DATA EXCERPTS:
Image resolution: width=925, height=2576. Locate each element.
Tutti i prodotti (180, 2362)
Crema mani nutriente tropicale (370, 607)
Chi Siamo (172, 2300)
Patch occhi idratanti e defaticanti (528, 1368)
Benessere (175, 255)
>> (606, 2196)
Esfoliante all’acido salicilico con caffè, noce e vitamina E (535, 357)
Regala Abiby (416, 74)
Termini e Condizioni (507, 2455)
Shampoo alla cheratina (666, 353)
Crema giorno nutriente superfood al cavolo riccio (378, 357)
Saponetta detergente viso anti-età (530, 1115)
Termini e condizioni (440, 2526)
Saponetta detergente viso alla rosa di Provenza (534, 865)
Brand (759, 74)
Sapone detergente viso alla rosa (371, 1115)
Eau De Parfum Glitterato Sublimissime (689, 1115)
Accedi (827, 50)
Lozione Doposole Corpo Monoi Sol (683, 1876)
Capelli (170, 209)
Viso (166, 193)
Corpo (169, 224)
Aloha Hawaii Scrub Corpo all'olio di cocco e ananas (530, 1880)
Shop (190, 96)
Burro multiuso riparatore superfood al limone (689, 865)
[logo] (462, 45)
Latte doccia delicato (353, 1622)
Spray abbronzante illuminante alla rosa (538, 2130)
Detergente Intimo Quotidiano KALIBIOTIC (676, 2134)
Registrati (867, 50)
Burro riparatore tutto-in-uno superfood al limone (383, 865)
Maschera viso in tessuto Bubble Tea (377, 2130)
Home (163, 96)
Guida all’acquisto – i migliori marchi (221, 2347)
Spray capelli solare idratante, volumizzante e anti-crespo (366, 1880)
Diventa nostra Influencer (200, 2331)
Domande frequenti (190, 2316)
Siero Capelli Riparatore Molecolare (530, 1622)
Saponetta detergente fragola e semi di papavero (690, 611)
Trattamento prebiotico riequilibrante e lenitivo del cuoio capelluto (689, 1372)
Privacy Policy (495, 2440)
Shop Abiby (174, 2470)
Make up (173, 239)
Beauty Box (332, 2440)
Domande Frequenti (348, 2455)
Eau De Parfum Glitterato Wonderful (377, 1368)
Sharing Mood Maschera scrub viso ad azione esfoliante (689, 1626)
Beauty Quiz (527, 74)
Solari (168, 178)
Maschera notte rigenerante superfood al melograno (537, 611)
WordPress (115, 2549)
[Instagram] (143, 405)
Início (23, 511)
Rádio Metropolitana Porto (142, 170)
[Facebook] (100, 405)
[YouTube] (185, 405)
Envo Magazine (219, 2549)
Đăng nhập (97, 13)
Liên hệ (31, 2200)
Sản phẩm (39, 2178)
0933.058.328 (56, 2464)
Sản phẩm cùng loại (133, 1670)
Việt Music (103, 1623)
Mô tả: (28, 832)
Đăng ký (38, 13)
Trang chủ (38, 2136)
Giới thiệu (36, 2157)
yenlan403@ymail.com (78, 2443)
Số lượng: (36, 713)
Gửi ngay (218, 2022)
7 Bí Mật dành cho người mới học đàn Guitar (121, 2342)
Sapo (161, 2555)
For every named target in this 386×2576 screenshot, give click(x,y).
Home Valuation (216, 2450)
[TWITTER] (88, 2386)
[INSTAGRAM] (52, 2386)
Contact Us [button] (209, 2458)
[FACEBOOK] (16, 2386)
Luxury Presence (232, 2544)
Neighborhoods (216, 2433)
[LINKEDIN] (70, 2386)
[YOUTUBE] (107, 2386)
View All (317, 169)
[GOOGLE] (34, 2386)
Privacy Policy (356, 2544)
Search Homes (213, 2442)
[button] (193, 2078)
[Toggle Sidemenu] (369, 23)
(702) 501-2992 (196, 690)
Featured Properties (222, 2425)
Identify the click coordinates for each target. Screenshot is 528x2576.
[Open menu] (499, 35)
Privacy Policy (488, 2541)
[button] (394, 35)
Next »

WORK REQUEST:
Starting at the line that has "Lozione Doposole Corpo Monoi Sol (683, 1876)" and ending at the line that has "Latte doccia delicato (353, 1622)", please write out the lines above exactly, leaving out all others.

ANSWER SPACE:
Lozione Doposole Corpo Monoi Sol (683, 1876)
Capelli (170, 209)
Viso (166, 193)
Corpo (169, 224)
Aloha Hawaii Scrub Corpo all'olio di cocco e ananas (530, 1880)
Shop (190, 96)
Burro multiuso riparatore superfood al limone (689, 865)
[logo] (462, 45)
Latte doccia delicato (353, 1622)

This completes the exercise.